Azzine’s cart is stationed at 111th and Amsterdam on Mondays, Tuesdays, and Wednesdays, and at 112th and Amsterdam on Thursdays and Fridays. He sells everything from the plump red strawberries that have infected Columbians’ spring cravings to cheap coconuts and avocados that remain cooking and snacking favorites.
“The oranges are excellent, but all the fruit is very nice and very healthy,” Azzine said. Despite recent trends, Azzine thinks fruit choice is ultimately not about what’s in season, but rather personal preference. “Maybe you like the mango, maybe I like the blueberry, somebody else likes the avocado.”
—Devin Briski
Dosas embrace grease and grime
Swirling a thin batter in concentric rings with the bottom of a cup, the dosa vendor at 115th Street and Broadway simultaneously chatters on his cell phone and jokingly assures a reluctant customer, “If it’s not good, your money back!”
Dosa, a pancake speciality of southern India often consumed for breakfast, appears to be one of the more unusual food cart offerings around Columbia.
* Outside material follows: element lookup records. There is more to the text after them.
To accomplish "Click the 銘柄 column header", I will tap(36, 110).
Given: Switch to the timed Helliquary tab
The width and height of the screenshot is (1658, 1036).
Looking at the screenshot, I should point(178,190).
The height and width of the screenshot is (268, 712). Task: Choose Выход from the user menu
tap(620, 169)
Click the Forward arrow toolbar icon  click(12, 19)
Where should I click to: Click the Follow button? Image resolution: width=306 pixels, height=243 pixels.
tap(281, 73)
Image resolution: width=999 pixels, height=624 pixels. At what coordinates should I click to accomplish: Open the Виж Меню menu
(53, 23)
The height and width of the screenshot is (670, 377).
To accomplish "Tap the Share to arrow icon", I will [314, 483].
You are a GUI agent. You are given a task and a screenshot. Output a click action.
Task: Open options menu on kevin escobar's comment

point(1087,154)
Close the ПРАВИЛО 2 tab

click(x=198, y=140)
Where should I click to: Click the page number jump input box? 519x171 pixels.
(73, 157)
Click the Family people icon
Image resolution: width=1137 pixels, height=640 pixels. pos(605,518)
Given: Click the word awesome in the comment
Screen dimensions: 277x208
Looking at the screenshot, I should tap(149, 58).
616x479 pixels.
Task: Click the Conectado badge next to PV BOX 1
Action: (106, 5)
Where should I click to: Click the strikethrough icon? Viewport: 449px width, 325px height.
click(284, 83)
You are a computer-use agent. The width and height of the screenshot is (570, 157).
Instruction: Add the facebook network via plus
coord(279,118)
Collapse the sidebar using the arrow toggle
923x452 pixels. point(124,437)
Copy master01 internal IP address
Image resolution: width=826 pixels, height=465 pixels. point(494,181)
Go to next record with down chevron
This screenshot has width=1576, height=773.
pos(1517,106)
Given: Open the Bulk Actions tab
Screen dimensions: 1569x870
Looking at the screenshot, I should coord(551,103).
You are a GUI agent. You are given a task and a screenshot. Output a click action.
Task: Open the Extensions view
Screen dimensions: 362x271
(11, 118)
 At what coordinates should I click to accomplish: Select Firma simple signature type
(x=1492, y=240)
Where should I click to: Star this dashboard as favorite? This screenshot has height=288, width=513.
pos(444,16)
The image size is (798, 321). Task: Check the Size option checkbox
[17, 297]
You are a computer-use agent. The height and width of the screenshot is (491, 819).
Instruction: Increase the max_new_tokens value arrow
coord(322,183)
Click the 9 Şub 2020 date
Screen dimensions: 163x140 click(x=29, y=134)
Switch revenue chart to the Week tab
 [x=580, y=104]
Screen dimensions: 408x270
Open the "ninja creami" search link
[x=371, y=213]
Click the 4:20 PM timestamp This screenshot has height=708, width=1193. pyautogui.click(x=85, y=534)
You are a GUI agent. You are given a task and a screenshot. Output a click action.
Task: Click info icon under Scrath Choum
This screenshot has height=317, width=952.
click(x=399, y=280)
Stuffed with fiery garam masala and turmeric-scented potatoes, each elongated crepe gets folded into a tube and chopped into segments. Not at all greasy, the pieces feel light and almost insubstantial. Served with a coconut curry, these dosa are not street cuisine for the timid—clumsily picked up with fingers and dunked in sauce while waiting for the bus, each pancake section juxtaposes creamy potato with crispy crepe, pleasant heat with mouthwatering saltiness.
While picky eaters might abhor the dosa cart’s grungy vibe, the unpainted sheet metal, bucket of slop water, and stained rags actually add a measure of authenticity to the experience. After all, students patronize such a food cart not for a hermetically sealed, sanitized experience, but rather for the strange thrill of eating finger food on New York’s already dirty streets.
More utilitarian than the halal carts that serve a variety of dishes, this stand offers only one option. For $5, the dosa themselves feel a bit scanty, more mid-afternoon snack than gut-busting chicken-and-rice dinner. Nevertheless, sporadic visits seem worthwhile when munching on a spicy pancake provides such an escape from the daily grind.